- **GOAL OF THE EXERCISE**
Where "screenshot" appears in a line of the entries below, that line should be copied.

- **SUPPLIED MATERIAL**

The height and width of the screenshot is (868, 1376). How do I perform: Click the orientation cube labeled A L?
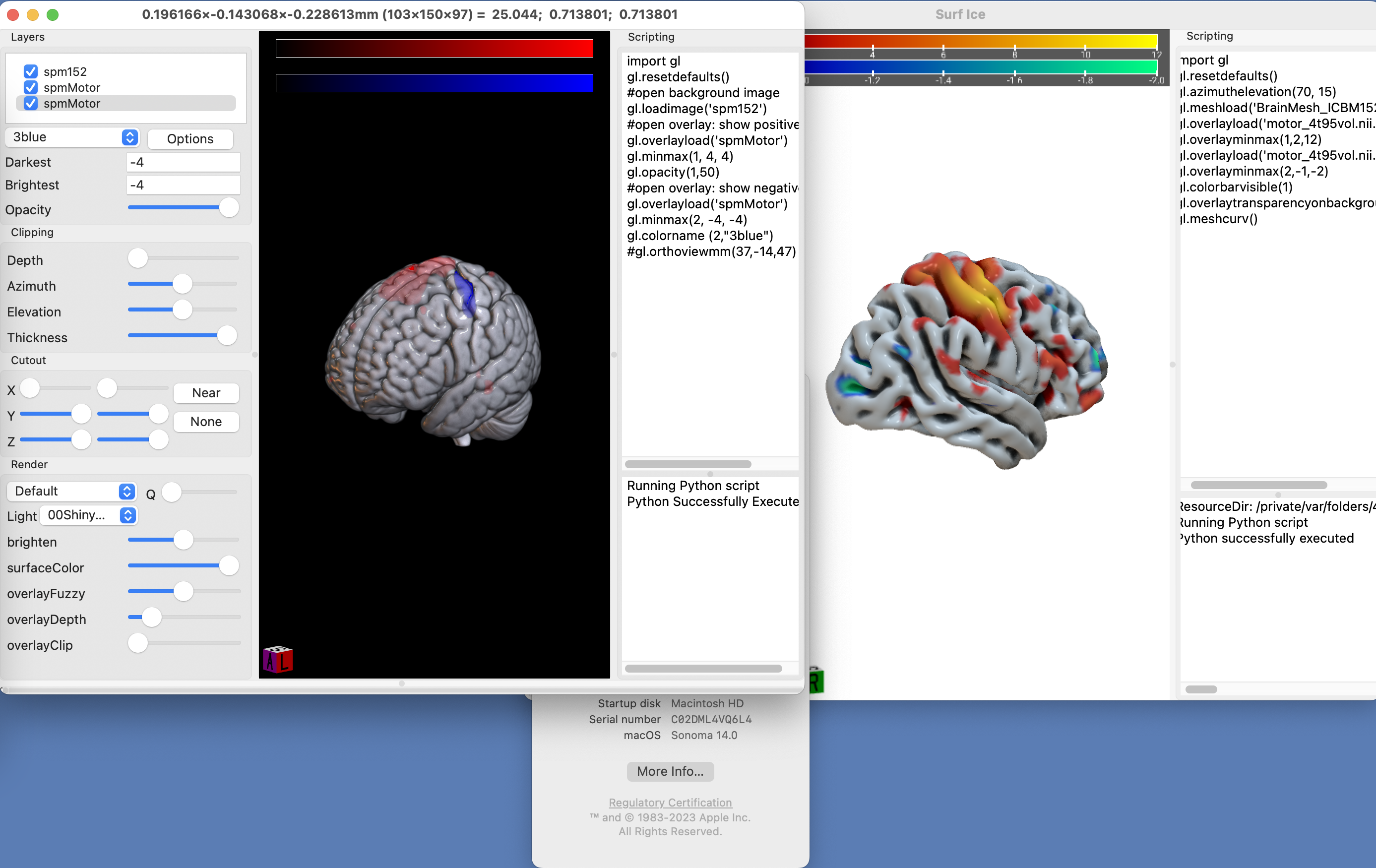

==

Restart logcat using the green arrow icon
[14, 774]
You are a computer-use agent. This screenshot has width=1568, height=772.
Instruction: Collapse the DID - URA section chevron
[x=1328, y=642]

- **SOLUTION**
The height and width of the screenshot is (868, 1376). How do I perform: Click the orientation cube labeled A L?
You are a computer-use agent. This screenshot has width=1568, height=772.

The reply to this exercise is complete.